A capacidade da internet de empoderar o indivíduo

Enviada em 30/09/2025

Na contemporaneidade, marcada pelo avanço da globalização e pela intensificação do uso das tecnologias digitais, a internet consolidou-se como uma ferramenta de grande impacto social. Nesse cenário, sua capacidade de empoderar o indivíduo é evidente, visto que promove tanto o acesso democrático ao conhecimento quanto a possibilidade de participação ativa em debates sociais. Sob a ótica do filósofo francês Michel Foucault, o poder está intrinsicamente ligado ao saber, e, nesse sentido, a internet fortalece o sujeito ao ampliar suas formas de conhecer e interagir.

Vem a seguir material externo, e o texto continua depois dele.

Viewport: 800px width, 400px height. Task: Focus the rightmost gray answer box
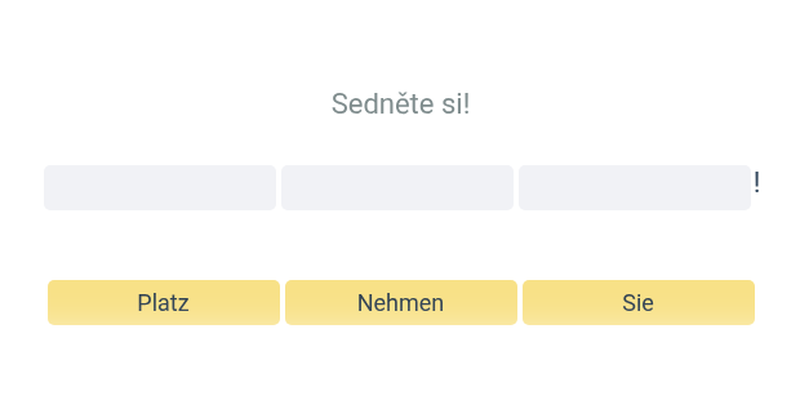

Em primeira análise, a internet favorece o empoderamento individual ao possibilitar a democratização da informação. Antes restrito a bibliotecas e instituições de ensino, o conhecimento passou a estar disponível em poucos cliques, permitindo que pessoas em diferentes contextos sociais desenvolvam autonomia intelectual. Essa realidade dialoga com a visão de Paulo Freire, para quem a educação é um ato libertador: ao acessar conteúdos digitais, o indivíduo amplia sua consciência crítica e se torna mais capaz de atuar ativamente na sociedade.

Além disso, a internet fortalece vozes historicamente silenciadas, ao proporcionar espaços de visibilidade e mobilização. Movimentos sociais organizados nas redes digitais exemplificam como grupos minoritários podem conquistar representatividade e incidir sobre a esfera pública. Nesse sentido, a teoria da “esfera pública” de Jürgen Habermas mostra-se pertinente, já que as plataformas virtuais ampliam o debate democrático, dando protagonismo ao cidadão comum. No entanto, o mesmo ambiente pode ser palco para a propagação de discursos de ódio e desinformação.

Portanto, a internet constitui um poderoso mecanismo de empoderamento individual e coletivo, ao garantir acesso ao conhecimento e promover o protagonismo social. Para que esse potencial seja efetivamente concretizado, é necessário que o Estado, em parceria com empresas de tecnologia, amplie a conectividade em regiões periféricas e invista em programas de educação midiática que estimulem o pensamento crítico.